As more international buyers become a part of the fabric of American communities, they bring with them their many traditions and customs – including those that go along with moving into a new home. President Pak said, “223,000 Bergen County residents are Foreign Born, that is 33% of the total population. 51% of all homeowners are multi-national foreigners.” He explained this is why it is important to understand cultural relativity.
The EBCBOR Global Business Council has compiled a list of a few common housewarming traditions from around the globe, which you may want to use to welcome friends, family or neighbors into their new home.
Russia. According to Russian custom, a cat should cross over the threshold of the new home before anyone else enters. This is said to ensure that the homeowners will have a happy and prosperous life.
China. Before moving into a new home, Chinese custom is to shine a light in every corner, closet and wardrobe of the house. This is said to let any lingering spirits know that it is time to leave and how to find the way outside.
India. In India, it is considered lucky to move into a new house on Thursday, while Friday and Saturday are the unluckiest days to move. There is also the ceremonial housewarming known as ‘Grinha Pravesh,’ during which, in some parts of the country, a cow is allowed to walk through the house first, bringing good fortune to the homeowners.
France. When construction of a new home is finished, the French throw a traditional party called the ‘pendre la cremaillere,’ literally meaning ‘to hang the chimney hook.’ The phrase comes from medieval times when it was customary to invite over everyone who took part in the building of the house and eat dinner as a gesture of thanks. The food would be cooked in a large pot over a fire, where the chimney hook could be used to raise or lower the pot to heat or cool the food.
Buying a home in a foreign country can by a complicated and trying process, and Realtors® have the expertise to serve clients in a variety of international real estate transactions. So whether you are from Korea, Russia, India or Columbia, when you are ready to buy a home make sure to contact a Realtor®.

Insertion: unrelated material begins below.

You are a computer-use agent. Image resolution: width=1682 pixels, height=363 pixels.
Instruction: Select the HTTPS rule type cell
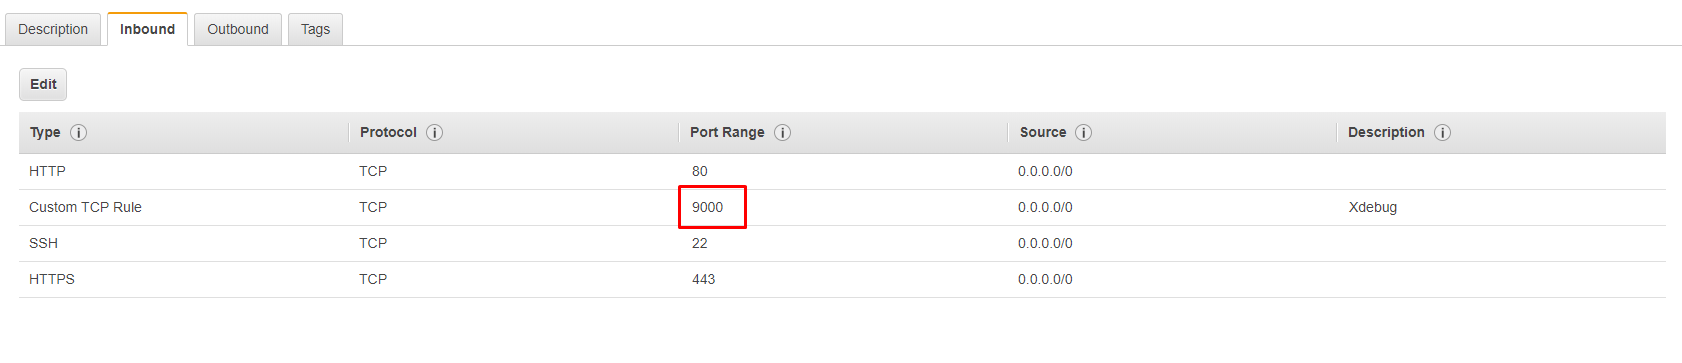pyautogui.click(x=52, y=279)
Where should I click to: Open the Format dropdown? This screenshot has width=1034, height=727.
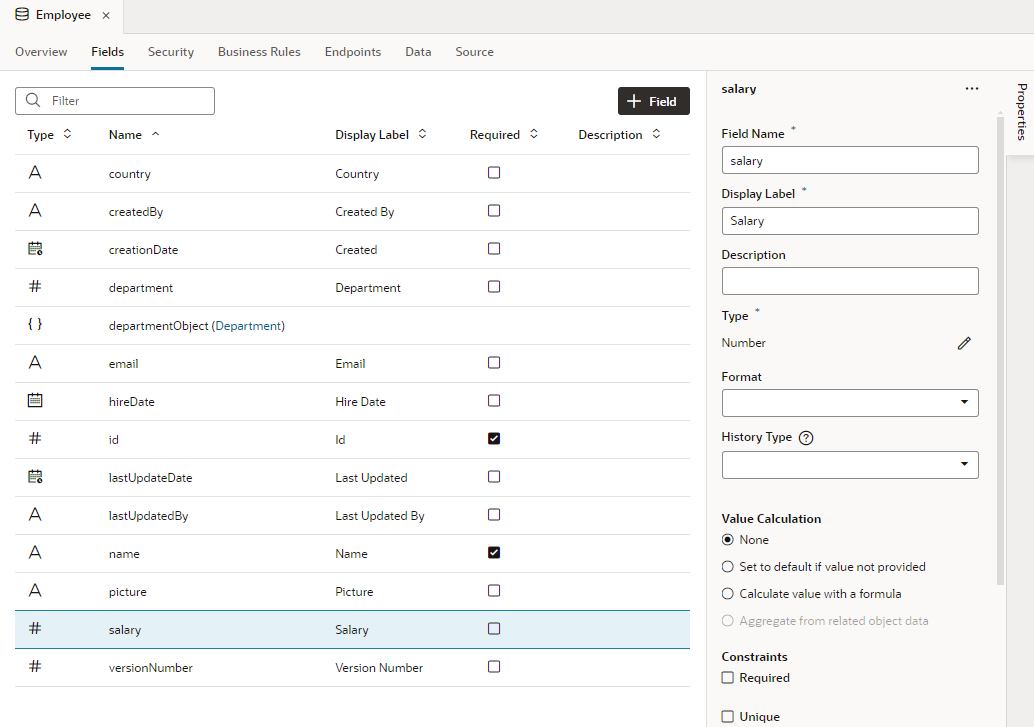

International buyers are consisting drawn to purchasing real estate in the U.S. for a variety of reasons, many cite the soundness of the government and financial systems which would better guarantee their home investment. These buyers also chose to purchase in the U.S. for its desirable location and climate, to be closer to family and friends, changes in work and employment, educational opportunities and affordable prices. Fourteen percent of international buyers purchased a property in the U.S. primarily for investment purposes. The quality of the Bergen County school system is an attractive feature for Russians living abroad.
The EBCBOR Global Business Council, recently named a Gold Council by the National Association of REALTORS®, hosts quarterly luncheons focusing on various topics in international real estate in addition to promoting important new and updates through its website and social media pages.